Monday, September 10, 2012

Dream visits

Within the first two weeks after Adam's death, I had two dreams about him.  The first was not very good.  Although, I was so excited to see him and have him kiss me and make love to me, he then told me he had been cheating on me for 21 years with someone from high school.  Not exactly a warm and fuzzy dream after all.  I woke up laughing thinking that he was going to laugh at me and call me crazy when I told him about this dream.  For a split second, I thought he was out on the couch.  Then, I remembered.  I cried and cried for several days.

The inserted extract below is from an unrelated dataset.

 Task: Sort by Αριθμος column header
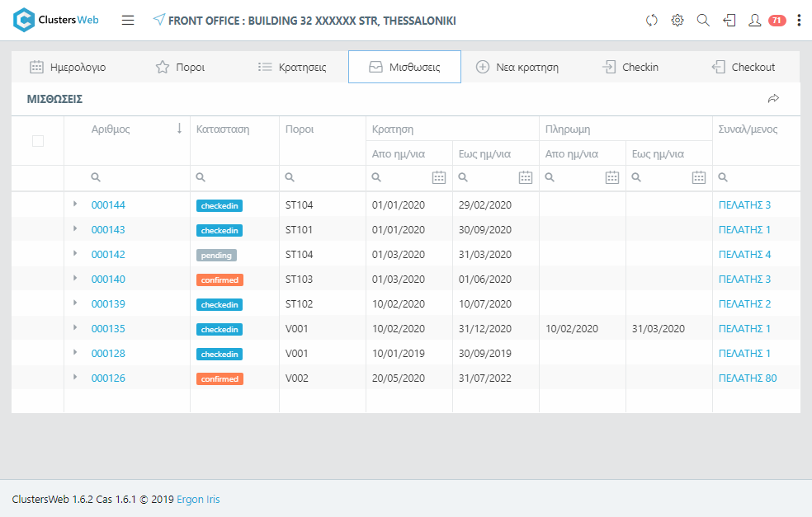[x=111, y=129]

I had the second dream a few day later and this one I believe was a visit.  I remember being at our friends home but it was our home?  Adam came to the door and rang the bell.  I opened the door and threw my arms around him hugging him so tightly and kissing him.  We fell backwards into the bean bag chair.  No words were exchanged but I had the feeling of missing him so very much and knowing that he had been gone a long time. 

The third dream, I again saw him this time in what appeared to be a college dorm setting.  I knew I only would have a short time with him and had questions to ask him.  Should I go see this medium I had heard about from a friend?  But instead, we just held each other on a small twin dorm style bed.  There were other people moving around us.  I remember him telling me something about the electricity or turn it off or electronics.  Then, I woke up.  There were no words exchanged by him, just the thoughts in my mind.

Last night, I had another dream. I think it was a visit but I don't understand the message.  This time, we were in a home with 3 stories.  I cannot remember who's house it was supposed to be.  But, I remember I was to be there and then go with his Aunt and my sister to someplace later that day or the next.  As I was looking at the view from the floor I was to be sleeping on, I noted the beautiful view.  Then something drew me to the top floor.  It was here that I found Adam.  We kissed and hugged each other and I commented that the view was not as good.  You could see too much from up there.  All the houses, the street and cars. But, you could also see the beach.  The other view downstairs was of the trees.  We laid again on a bed just holding each other.  I said I didn't want to go where ever it was I was suppose to be.  I wanted to stay with him.  His cell rang and he talked about a conference call.  I thought it was his work but then he was fighting with someone on the phone about me staying.  It was my sister.  She was on her way to get me but I couldn't understand why because I had my own car to drive to meet them when I was done with Adam.  But her and the other person he told me were already coming to drop off the kids. I commented that I had not been able to go to the beach.  We went to go take a shower and the tub was full of water.  We got in then got out when we realized neither of us had filled the bath?  As we were waiting for it to drain and just holding each other, my sister and someone else come storming into the room.  They demanded I go with them right then.  Adam said something to them trying to defend me. I cried and said they couldn't understand.  I just wanted Adam to hold me.  I longed for him to just hold me in his arms.  That I cried for this every night.  Then, the one person turned out to be a teacher from my school and then my principal was there also defending me.  I woke up shortly after this.  It is the last part I do not understand?  Why would they be trying to take me away from Adam?

I do believe we are visited by our loved ones in our dreams.  I know he was holding me like I have begged him to do.  I know he loves me and wants to be with me.  I just wish I could join him.  But I have a beautiful two year old who needs her mother more.